Es kann unserer Ansicht nach nicht im Sinne des Gesetzgebers sein, der Größe und dem optimal möglichen Inbetriebnahmezeitpunkt einer Solarstromanlage bereits im Vorfeld der Planung einer baulichen Anlage Beschränkungen aufzuerlegen.

b) Dass in der EEG-Begründung zu § 11, Abs. 2, Satz 3 insbesondere auch sogenannte Carports oder Überdachungen von Tankstellen vom Gebäudebegriff (und damit ebenso als bauliche Anlagen) erfasst werden, deren Baukosten in der Regel unter den Kosten sonst üblicher Wohn- oder Gewerbeobjekte liegen, kann als weiteres Indiz dafür angeführt werden, dass der Gesetzgeber keine Abwägung der Baukosten angestrebt haben kann.

Zu 3) Die Bestimmung der Vorrangigkeit durch die Reihenfolge der Planung ist nicht schlüssig. Bereits in der Planung von Neubauten sollte die Nutzung der Solarenergie einbezogen werden. Dies ist besonders dann von Bedeutung, wenn Fassaden- und Dachintegrationen angestrebt werden, die zur Baukosten-Ersparnis führen können.

Endergebnis:

Nachdem wir die oben genannten Beurteilungskriterien als offenbar wenig überzeugend darstellen konnten, nähern wir uns dem Willen des Gesetzgebers an, indem wir die Frage zu beantworten suchen, welchen Sachverhalt er ausschließen wollte.

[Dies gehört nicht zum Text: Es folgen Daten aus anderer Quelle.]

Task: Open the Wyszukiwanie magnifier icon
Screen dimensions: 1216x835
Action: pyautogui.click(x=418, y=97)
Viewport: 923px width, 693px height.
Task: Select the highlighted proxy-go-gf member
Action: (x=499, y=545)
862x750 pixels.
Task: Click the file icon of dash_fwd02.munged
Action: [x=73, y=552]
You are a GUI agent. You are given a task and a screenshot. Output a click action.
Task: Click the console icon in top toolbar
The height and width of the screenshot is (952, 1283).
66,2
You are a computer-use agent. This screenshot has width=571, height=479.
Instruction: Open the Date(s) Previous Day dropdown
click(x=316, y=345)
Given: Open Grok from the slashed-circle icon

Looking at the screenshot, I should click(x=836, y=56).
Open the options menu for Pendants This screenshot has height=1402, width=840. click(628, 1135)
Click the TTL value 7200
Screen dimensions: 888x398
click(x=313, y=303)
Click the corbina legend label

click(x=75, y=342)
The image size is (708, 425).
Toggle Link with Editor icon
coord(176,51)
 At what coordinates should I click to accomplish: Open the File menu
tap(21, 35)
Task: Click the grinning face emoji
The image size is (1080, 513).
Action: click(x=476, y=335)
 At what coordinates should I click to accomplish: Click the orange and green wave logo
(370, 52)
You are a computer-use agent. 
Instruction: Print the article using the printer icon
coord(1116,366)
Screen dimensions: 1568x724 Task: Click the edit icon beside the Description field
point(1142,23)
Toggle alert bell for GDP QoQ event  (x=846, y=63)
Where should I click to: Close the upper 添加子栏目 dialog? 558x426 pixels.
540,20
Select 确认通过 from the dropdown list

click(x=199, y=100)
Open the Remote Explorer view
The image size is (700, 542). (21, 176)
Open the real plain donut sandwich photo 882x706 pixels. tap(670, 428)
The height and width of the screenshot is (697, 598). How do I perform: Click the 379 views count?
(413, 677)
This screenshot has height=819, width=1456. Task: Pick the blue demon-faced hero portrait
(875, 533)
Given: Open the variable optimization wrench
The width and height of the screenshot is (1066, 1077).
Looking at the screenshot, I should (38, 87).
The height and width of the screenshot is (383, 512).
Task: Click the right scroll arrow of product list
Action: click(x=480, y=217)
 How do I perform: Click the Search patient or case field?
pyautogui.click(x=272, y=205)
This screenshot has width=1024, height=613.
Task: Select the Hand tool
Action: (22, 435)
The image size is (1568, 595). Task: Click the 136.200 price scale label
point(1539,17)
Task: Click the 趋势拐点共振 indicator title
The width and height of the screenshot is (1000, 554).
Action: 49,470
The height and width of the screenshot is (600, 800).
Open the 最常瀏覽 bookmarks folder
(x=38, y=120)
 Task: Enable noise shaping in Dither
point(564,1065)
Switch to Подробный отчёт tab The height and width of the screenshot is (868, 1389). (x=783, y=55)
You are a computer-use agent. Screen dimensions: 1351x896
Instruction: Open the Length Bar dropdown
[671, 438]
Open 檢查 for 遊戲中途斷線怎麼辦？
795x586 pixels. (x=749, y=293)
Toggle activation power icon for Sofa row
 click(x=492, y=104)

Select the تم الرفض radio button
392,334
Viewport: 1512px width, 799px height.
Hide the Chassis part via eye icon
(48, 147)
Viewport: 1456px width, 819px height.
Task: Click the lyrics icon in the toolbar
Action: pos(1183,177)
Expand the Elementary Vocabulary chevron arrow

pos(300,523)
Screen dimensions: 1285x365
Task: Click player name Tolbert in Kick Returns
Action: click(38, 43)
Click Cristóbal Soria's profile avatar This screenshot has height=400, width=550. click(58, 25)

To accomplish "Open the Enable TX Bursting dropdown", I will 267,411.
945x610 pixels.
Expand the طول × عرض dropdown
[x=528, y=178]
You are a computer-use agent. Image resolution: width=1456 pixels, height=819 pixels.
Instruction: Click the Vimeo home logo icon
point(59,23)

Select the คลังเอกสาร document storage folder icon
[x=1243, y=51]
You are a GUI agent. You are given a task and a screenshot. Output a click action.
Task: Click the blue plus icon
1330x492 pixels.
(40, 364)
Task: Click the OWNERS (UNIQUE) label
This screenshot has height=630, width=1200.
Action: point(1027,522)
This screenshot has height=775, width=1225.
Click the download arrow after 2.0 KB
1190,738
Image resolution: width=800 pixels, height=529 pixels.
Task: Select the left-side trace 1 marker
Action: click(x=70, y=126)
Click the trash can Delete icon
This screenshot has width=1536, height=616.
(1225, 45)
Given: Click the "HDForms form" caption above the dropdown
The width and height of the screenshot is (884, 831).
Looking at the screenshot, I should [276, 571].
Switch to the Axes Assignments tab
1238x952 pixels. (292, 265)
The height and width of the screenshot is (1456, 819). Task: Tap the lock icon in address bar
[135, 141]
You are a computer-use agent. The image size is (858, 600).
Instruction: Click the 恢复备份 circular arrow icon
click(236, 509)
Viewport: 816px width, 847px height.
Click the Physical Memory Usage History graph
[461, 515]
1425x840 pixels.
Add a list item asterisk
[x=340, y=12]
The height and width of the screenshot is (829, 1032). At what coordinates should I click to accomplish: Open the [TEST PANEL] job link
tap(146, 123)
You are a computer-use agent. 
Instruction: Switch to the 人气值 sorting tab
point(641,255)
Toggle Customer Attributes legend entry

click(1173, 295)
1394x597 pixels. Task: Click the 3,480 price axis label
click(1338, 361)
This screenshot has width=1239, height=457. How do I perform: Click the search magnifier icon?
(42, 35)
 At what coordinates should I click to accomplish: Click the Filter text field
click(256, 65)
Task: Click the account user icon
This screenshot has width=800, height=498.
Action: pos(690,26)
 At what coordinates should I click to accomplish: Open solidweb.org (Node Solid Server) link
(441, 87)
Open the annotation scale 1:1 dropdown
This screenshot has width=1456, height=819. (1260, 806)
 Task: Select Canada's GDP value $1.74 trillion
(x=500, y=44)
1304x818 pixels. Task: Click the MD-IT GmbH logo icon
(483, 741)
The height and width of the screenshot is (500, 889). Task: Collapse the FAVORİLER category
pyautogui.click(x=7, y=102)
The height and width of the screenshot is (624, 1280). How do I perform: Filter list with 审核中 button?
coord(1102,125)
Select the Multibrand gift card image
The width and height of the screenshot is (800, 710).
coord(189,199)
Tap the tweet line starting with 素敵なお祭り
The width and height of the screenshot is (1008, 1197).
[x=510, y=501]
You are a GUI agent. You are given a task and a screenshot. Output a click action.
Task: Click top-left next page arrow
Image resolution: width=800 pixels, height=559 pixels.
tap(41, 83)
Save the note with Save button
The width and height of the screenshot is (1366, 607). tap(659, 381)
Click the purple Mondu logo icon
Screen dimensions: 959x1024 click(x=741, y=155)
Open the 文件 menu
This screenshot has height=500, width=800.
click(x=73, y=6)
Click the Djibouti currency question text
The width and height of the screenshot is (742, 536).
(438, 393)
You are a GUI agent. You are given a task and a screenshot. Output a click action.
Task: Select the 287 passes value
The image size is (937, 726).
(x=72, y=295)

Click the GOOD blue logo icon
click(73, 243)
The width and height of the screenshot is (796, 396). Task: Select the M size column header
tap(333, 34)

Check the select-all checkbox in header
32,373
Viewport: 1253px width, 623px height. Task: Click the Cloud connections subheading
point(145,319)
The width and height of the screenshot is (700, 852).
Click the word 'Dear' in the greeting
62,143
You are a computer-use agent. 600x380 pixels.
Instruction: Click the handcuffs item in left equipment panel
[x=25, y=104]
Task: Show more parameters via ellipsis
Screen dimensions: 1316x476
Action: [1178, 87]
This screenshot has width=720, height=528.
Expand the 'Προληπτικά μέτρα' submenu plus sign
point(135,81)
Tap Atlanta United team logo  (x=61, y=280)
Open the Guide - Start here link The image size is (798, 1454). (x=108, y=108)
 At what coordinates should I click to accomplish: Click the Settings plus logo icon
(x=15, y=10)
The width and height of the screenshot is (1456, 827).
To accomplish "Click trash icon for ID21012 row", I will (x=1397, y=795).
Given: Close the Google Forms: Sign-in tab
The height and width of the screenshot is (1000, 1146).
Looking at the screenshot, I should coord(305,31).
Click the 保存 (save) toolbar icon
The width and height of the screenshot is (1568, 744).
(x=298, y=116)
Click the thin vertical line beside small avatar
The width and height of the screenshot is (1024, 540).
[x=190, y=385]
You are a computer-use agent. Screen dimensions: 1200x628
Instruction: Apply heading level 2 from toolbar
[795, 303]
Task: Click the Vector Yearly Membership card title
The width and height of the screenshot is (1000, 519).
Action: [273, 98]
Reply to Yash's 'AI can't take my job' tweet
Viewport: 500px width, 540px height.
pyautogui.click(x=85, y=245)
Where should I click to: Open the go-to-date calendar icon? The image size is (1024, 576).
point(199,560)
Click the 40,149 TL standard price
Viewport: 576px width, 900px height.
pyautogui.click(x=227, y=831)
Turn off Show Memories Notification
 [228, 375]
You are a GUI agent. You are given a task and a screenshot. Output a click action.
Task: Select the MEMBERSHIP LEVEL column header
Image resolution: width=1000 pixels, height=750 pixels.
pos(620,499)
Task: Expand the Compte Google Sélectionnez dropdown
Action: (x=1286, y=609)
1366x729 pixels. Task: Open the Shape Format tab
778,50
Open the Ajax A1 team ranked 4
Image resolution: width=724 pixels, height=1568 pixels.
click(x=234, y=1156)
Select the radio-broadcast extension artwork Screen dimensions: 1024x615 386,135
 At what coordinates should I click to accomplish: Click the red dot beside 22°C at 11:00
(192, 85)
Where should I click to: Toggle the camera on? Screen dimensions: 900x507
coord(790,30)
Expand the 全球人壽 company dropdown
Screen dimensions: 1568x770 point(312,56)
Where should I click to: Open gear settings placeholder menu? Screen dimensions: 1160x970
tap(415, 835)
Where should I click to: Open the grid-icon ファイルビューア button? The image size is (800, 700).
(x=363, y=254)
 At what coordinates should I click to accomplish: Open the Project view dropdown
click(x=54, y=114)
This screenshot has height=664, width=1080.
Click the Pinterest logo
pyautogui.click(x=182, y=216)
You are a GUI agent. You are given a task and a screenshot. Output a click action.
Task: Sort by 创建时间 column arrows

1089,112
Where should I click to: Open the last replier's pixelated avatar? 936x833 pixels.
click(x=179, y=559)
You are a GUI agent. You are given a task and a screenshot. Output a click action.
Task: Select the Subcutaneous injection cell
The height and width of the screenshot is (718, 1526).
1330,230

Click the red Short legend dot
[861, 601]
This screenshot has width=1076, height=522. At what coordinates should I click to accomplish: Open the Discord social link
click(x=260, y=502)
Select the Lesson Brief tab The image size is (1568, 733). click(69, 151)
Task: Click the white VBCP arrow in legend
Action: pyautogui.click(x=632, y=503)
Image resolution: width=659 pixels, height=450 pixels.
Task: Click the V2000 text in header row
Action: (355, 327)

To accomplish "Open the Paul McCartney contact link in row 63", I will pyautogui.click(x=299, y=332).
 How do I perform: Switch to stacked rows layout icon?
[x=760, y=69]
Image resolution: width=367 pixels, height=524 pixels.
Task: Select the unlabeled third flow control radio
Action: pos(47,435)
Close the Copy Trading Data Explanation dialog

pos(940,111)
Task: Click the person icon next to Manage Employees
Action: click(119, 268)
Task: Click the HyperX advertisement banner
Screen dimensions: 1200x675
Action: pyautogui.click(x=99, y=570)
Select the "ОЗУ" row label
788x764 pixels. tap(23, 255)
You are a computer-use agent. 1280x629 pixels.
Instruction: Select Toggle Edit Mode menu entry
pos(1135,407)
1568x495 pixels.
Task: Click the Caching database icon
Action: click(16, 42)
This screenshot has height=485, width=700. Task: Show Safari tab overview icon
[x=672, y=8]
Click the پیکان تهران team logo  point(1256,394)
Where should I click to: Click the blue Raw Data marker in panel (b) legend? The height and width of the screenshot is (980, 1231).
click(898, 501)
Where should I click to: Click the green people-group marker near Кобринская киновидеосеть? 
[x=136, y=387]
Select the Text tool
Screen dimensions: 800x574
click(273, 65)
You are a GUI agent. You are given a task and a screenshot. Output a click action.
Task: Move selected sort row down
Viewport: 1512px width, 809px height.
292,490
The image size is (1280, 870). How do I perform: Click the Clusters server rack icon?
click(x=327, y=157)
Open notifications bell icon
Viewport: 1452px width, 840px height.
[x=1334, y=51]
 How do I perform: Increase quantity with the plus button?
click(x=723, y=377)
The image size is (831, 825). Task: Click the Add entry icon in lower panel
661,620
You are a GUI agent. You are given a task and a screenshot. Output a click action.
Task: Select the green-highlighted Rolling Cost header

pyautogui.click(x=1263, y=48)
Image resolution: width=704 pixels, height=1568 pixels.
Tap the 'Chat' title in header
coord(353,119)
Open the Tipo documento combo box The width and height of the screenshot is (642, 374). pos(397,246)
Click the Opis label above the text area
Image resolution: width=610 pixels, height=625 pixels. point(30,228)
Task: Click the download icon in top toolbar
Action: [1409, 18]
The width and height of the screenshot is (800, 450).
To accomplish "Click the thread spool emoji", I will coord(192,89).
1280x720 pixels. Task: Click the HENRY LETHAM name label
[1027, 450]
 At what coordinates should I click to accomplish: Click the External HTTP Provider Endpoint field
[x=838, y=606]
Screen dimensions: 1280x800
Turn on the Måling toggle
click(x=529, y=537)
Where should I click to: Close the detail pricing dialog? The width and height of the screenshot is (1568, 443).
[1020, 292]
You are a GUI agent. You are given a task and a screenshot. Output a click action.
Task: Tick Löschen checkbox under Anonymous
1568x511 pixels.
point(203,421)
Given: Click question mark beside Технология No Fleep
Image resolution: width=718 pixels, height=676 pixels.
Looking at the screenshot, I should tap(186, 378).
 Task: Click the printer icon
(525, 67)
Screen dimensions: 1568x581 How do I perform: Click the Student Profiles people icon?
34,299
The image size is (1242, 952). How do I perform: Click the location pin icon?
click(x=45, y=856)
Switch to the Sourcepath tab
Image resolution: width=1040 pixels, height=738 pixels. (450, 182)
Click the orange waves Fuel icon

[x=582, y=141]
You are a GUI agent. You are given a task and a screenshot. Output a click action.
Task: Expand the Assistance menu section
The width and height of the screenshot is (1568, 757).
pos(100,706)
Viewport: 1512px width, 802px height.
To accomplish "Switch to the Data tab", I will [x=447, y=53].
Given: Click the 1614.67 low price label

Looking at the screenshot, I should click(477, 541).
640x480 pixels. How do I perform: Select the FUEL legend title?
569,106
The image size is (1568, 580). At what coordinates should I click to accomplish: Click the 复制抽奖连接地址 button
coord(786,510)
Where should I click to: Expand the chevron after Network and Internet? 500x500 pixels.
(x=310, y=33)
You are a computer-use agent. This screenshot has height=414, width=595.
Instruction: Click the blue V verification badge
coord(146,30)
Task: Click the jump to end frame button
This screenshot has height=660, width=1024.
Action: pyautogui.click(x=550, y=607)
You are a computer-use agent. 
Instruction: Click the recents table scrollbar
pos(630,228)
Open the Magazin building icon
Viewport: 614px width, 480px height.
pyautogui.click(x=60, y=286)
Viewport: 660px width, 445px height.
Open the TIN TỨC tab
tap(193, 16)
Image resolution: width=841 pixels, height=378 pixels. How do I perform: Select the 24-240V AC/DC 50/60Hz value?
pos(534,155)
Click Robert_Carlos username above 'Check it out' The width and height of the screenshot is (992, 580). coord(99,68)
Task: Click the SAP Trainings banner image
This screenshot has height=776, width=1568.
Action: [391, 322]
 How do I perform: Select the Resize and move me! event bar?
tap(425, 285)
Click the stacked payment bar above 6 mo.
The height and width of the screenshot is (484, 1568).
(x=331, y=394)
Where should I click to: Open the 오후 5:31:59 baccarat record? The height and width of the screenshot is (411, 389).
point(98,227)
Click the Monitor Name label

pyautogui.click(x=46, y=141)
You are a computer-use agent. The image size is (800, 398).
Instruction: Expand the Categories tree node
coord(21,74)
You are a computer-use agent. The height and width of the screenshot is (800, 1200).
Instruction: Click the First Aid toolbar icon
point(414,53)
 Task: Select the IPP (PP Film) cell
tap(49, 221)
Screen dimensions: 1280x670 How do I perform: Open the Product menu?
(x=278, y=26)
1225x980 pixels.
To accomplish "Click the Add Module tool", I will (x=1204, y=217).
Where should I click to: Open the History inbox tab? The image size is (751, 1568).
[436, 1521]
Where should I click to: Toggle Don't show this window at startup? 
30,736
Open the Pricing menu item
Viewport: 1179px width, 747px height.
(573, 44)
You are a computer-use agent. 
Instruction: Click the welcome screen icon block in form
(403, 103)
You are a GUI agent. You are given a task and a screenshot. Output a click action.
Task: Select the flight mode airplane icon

Aus dem Umgang des Gesetzgebers mit Anlagen auf Freiflächen lässt sich herleiten, dass der Gesetzgeber weiteren Flächenverbrauch vermeiden möchte.

Unter dieser Prämisse ist der Gesetzestext wie folgt auszulegen: Der Gesetzgeber hat keine Einwände dagegen, dass bauliche Anlagen, die aus anderen Gründen ohnehin errichtet werden, dann auch mit einer Solaranlage bestückt werden. Er will aber nicht hinnehmen, dass bauliche Anlagen nur deshalb errichtet werden, damit sie als Träger für Solaranlagen dienen. Da es eine Fülle von Gründen gibt, die man als Vorwand für die Vorrangigkeit der Errichtung einer baulichen Anlage nutzen könnte, sieht er sich nicht in der Lage, präzise allgemeingültige Ausschlussgründe zu nennen, sondern verlangt stattdessen eine Einzelfallprüfung.

Es geht ihm dabei im Wesentlichen um die Frage, ob die bauliche Anlage auch dann an dem vorgesehenen, bauplanerisch genehmigten Ort einen Sinn erfüllen würde, wenn sie nicht als Träger für eine Solaranlage diente.

Folgende Beispiele sollen dies verdeutlichen:

  • Würde im Außenbereich einer Gemeinde in unmittelbarer Nähe eines Gewässers ein Boots-Unterstellplatz entstehen, auf dem zusätzlich eine Solaranlage angebracht werden soll, so hat diese bauliche Anlage zweifelsohne einen eigenständigen Sinn. Sie dient dem Schutz eines Bootes. Wenn ein solcher Boots-Unterstellplatz jedoch an einer Stelle gebaut werden würde, die weder in unmittelbarer Nähe zum Gewässer noch zum Wohnort des Bootsbesitzers läge, so könnte nicht von einem überzeugendem Konzept, sondern von einer unter Vorwand gebauten baulichen Anlage zur Installation einer Solaranlage ausgegangen werden.
  • Ein weiteres Beispiel wäre die Errichtung einer Solaranlage an einer Lärmschutzwand, deren Zweck - der Schutz vor Lärm - dadurch nachgewiesen werden kann, dass man einerseits die Lärmquelle nennt, vor der zu schützen ist und andererseits die Personen, die vor dem Lärm geschützt werden sollen.